Your task -
Scan the entries for "Expand". Every line that holds it is to be copied.

Saved data entries -
────────────────────────────────────────

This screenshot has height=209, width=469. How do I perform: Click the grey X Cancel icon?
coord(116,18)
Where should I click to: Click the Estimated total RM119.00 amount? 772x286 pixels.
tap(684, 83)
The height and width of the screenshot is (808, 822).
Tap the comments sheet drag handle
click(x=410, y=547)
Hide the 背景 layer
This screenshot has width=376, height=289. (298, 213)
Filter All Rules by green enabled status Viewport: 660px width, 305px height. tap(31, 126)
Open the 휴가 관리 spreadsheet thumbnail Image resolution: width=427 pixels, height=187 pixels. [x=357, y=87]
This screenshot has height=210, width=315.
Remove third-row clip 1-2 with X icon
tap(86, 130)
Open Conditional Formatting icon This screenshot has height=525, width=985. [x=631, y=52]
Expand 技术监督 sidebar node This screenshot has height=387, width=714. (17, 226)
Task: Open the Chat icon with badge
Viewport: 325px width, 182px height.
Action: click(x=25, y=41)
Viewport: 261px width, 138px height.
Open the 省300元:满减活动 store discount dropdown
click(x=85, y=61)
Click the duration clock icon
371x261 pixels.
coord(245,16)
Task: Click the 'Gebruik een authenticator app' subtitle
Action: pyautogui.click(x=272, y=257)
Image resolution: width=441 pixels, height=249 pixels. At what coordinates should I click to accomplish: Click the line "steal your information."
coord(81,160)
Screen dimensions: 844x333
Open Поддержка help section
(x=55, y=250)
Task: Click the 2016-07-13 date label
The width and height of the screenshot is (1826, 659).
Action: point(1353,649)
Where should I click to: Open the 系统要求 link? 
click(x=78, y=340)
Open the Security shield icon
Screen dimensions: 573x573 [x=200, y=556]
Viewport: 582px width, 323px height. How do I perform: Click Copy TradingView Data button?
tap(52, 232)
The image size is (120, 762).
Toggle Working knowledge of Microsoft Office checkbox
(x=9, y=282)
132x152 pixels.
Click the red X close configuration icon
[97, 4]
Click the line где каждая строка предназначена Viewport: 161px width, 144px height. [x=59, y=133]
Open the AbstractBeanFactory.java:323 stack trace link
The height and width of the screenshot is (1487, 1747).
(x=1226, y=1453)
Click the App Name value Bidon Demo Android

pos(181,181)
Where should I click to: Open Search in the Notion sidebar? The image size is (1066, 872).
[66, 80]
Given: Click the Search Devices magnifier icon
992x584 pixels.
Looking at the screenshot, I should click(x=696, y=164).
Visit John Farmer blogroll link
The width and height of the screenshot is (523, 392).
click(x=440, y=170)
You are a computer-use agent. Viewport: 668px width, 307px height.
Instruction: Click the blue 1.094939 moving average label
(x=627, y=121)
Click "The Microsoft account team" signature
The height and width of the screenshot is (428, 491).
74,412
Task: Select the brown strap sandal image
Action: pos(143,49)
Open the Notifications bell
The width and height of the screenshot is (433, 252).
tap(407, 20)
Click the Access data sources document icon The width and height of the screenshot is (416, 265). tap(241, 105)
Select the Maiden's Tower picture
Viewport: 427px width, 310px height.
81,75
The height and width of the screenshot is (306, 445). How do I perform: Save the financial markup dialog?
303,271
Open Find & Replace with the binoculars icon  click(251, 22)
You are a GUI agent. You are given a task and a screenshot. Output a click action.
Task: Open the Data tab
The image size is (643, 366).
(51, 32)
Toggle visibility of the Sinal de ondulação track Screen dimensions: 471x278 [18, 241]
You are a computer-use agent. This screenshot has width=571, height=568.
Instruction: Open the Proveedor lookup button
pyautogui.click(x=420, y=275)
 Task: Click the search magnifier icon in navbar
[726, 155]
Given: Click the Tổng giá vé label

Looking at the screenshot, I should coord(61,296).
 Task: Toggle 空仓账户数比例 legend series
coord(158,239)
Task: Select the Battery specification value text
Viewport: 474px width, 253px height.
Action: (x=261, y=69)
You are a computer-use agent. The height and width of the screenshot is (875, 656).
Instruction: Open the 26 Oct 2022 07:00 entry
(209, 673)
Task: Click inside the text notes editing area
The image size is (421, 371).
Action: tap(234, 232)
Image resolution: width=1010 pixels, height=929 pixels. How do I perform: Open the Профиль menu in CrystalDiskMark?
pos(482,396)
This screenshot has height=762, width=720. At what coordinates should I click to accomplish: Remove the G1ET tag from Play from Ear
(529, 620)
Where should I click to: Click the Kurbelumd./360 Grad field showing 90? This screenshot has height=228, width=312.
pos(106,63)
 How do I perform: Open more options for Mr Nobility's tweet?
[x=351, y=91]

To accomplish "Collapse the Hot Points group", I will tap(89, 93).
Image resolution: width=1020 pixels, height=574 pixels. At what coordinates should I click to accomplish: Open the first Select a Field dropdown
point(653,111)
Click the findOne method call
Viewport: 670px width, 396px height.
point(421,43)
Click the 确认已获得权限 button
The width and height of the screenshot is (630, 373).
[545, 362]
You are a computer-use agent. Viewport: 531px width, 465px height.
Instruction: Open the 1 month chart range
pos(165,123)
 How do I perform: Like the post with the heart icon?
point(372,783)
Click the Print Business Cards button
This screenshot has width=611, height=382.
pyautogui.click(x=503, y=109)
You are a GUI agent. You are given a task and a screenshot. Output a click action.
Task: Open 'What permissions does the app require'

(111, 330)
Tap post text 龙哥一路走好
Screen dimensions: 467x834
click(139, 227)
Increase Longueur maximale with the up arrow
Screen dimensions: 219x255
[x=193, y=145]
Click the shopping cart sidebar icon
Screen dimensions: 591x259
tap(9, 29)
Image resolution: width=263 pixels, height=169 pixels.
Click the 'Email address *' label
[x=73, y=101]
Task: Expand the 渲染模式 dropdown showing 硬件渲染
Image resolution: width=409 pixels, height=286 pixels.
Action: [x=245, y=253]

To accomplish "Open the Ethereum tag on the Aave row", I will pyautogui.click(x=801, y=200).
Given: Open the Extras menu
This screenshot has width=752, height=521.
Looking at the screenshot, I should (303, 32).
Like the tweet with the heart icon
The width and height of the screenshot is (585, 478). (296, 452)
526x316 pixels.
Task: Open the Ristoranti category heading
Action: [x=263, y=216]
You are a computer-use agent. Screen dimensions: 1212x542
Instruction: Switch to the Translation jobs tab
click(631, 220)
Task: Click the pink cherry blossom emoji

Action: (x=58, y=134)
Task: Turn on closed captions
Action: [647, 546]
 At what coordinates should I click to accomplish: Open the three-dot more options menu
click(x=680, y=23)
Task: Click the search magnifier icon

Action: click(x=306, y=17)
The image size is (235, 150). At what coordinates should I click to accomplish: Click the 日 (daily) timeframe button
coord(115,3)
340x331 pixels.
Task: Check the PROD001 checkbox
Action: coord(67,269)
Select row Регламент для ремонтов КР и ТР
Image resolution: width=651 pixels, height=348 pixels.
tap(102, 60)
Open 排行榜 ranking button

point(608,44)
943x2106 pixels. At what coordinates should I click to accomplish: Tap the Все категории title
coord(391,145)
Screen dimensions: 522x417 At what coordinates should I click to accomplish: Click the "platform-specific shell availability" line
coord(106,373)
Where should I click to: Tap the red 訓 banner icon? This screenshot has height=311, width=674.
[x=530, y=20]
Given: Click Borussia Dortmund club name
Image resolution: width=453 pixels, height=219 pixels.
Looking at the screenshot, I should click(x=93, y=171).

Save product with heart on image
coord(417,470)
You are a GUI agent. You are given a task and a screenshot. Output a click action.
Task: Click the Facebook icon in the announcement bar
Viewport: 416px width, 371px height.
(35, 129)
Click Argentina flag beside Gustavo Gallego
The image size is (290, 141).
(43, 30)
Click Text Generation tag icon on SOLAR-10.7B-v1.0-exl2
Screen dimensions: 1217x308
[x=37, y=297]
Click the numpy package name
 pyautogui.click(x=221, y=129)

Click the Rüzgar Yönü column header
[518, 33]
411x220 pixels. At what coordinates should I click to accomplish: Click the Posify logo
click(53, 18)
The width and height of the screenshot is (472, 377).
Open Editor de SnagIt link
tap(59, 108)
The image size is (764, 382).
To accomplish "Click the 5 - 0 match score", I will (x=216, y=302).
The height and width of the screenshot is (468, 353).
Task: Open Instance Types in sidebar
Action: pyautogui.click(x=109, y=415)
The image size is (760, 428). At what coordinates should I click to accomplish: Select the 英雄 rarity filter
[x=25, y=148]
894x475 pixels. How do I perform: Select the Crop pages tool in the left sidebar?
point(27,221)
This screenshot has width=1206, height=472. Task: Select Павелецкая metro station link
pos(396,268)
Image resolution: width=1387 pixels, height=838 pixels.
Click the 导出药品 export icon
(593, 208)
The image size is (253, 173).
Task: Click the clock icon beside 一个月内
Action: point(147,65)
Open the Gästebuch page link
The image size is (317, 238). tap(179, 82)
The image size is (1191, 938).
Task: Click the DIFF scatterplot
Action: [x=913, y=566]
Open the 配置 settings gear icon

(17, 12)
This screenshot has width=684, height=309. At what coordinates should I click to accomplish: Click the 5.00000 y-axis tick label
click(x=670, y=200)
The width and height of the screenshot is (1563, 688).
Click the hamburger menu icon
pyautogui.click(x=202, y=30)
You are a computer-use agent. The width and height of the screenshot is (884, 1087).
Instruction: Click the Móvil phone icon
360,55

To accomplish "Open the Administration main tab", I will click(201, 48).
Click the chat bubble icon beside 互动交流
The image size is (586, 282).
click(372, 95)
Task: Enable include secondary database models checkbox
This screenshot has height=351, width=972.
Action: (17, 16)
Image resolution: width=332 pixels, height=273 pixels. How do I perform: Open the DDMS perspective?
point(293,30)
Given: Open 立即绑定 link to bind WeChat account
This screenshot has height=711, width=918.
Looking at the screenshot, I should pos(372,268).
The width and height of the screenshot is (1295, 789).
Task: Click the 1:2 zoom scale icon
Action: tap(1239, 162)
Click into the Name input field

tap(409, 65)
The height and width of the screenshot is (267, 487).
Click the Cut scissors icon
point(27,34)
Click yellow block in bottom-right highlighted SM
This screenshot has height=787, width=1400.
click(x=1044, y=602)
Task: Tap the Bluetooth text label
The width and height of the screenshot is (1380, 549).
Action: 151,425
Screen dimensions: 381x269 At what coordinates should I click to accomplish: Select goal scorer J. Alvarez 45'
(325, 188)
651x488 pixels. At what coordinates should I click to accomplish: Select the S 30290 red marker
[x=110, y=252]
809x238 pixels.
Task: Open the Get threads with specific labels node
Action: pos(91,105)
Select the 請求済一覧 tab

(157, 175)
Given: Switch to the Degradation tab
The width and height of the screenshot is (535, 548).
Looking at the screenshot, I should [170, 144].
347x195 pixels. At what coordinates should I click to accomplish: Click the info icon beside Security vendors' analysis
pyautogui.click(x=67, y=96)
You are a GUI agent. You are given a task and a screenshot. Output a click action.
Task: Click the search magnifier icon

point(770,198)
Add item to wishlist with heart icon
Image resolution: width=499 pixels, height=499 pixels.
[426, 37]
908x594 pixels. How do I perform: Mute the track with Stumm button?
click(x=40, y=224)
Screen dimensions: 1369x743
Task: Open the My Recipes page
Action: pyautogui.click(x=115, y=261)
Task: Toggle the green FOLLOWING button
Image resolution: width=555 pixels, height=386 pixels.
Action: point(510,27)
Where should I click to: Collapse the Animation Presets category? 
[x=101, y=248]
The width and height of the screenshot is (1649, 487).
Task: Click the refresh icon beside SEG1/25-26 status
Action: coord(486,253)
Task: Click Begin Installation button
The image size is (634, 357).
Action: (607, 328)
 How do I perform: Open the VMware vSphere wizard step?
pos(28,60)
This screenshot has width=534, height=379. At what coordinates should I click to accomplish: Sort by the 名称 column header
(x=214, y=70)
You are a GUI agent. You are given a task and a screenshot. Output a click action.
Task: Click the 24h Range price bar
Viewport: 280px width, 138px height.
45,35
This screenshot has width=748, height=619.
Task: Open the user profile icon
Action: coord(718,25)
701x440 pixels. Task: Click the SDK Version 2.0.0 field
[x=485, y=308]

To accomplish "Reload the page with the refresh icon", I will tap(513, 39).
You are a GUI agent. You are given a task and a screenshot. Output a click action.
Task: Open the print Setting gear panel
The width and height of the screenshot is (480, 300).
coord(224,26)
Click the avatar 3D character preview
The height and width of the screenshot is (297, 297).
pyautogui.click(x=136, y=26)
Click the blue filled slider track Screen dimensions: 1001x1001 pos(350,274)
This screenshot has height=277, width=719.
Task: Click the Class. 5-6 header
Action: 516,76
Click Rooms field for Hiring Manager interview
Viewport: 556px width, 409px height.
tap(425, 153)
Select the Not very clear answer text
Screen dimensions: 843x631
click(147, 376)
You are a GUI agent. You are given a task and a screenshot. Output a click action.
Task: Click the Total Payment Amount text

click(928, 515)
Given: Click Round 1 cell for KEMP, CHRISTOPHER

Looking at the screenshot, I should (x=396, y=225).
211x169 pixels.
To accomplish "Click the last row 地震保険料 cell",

────────────────────────────────────────

Answer for this exercise -
Expand 技术监督 sidebar node This screenshot has height=387, width=714. (17, 226)
Task: Expand the 渲染模式 dropdown showing 硬件渲染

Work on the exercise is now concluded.